Close-up Pinwheel Decorations on Jute string with Fairy LED Lights.
December 07, 2018

I got the Fairy LED Lights on Amazon. Within 10 minutes of arriving yesterday, I opened the package and installed them on the tree, lovely! Turned around for 1 second, then back and OMG, there are two open ends … what…?? There on the couch a few feet away sat Alice, 1+ years of age, more kitten than cat still. Broad Cheshire grin on her face too.

This was high treason. She snagged the end going behind the couch, giraffe that she must be to accomplish that so fast. Augh!

I spent the next many, long anguishing moments trying to fix them. Watched a YouTube Video from last year, and ohhhh, had to sand the ends of some kind of varnish coating. (Also learn how these things are made!)

At that point it was good, I got some connection touching wires, but then nothing. My set is 100 LED on copper, with a remote to turn on/off and dim and flash settings. My daughter was helping plug them in and out, hit the remote power here and there. It was frustrating. No reaction at all happened 80% of the time. Finally I had gotten electrical tape out, daughter helping, it wasn’t a good thing, fixing the string while it was still attached to the tree, it was broken between the 13th and 14th LED’s.  This set has 3 wires. I got each polarity properly sorted and taped, the light could all come on, but seems really flighty, unless I pressed them hard where I had twisted them and wrapped them from each other with electrical tape. The 3rd wire I brought close and taped it down to the others, wrapping tape around the whole section. Bingo, they came on at this point. (When Christmas is over I’ll redo the fix with a nicer taping job, it’s quite messy right now.)

So yes, cats love these lights. So do I. Sometimes I am a cat.

I am resorted to having my boys watch the tree during the day and shoo Alice, or any other cat that comes near the tree, away.

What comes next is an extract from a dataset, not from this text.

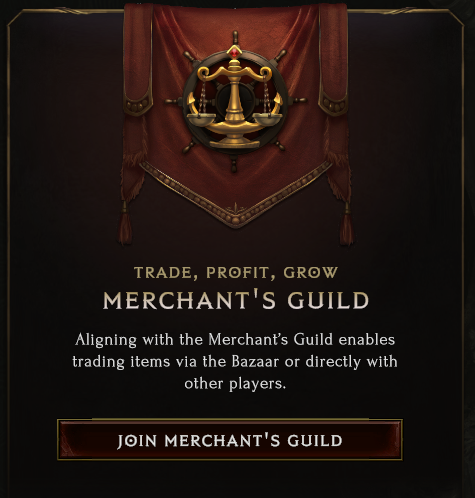Click the Join Merchant's Guild button
Viewport: 475px width, 498px height.
(x=230, y=440)
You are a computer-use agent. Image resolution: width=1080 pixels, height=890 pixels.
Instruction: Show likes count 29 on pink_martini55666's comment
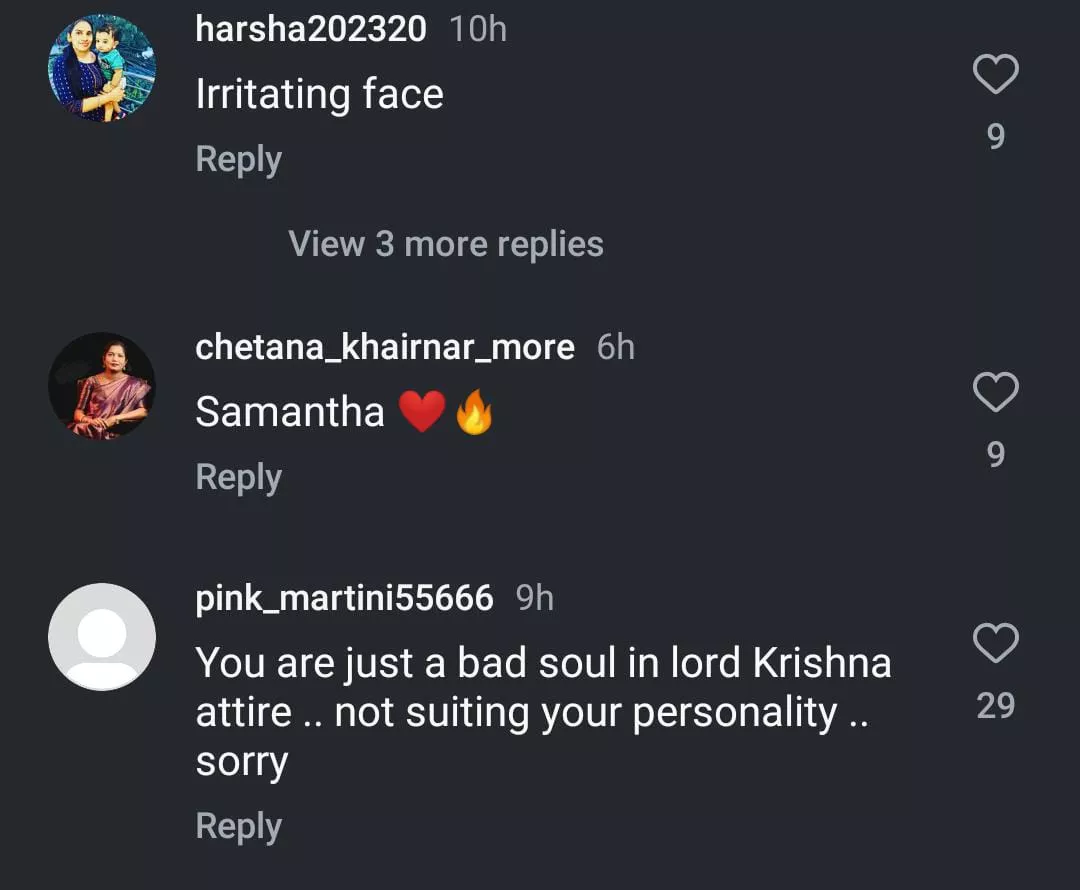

At night I put a tablecloth over the tree. I did that last night and will continue to do it to save it, and me, from needing work/to work on repairs.

Pinwheel Decoration

This project with pictures: hyperthinking.us/weblog/portfolio/pinwheel-decorations/

  • 4×4 cardstock
  • On the diagonal score each side at 1 1/4″ (envelope punch board, score only.)
  • Fold all scores, cut out the triangle in the middle of each edge. You’ll have what looks like a big plus sign with pointy-ish ends.
  • Each piece will fold at the bottom right corner, the side will line up right under the scored fold.
  • Once each side is done flip the piece over and fold each piece to the front, tucking loosely until all pieces are arrange nicely. One brad through center all the way holds the decoration.
  • This paper decoration uses one side of the paper for the front, though double sided design is preferred since they can turn, so a nice alternate side to view is good.
  • The back is a folded square that I find works well with ribbon or string of any kind to hang in any way. Like with my Jute, I made a long string that could hold 6 pinwheels, then made a loop with one knot crossover around each square, spacing visually. This method means you can disassemble a string of decorations for storage and use the same things the next time, or use a new ribbon, or what-have-you.
  • The main idea is a cute decoration, trim any pieces to make each individual look good. Sometime it’s a bit odd when all folded in, and trimming some big ones, or clipping an edge down more, that’s all that’s needed. Also inking the edges with your preferred ink, makes a finished, beautiful, simple decoration.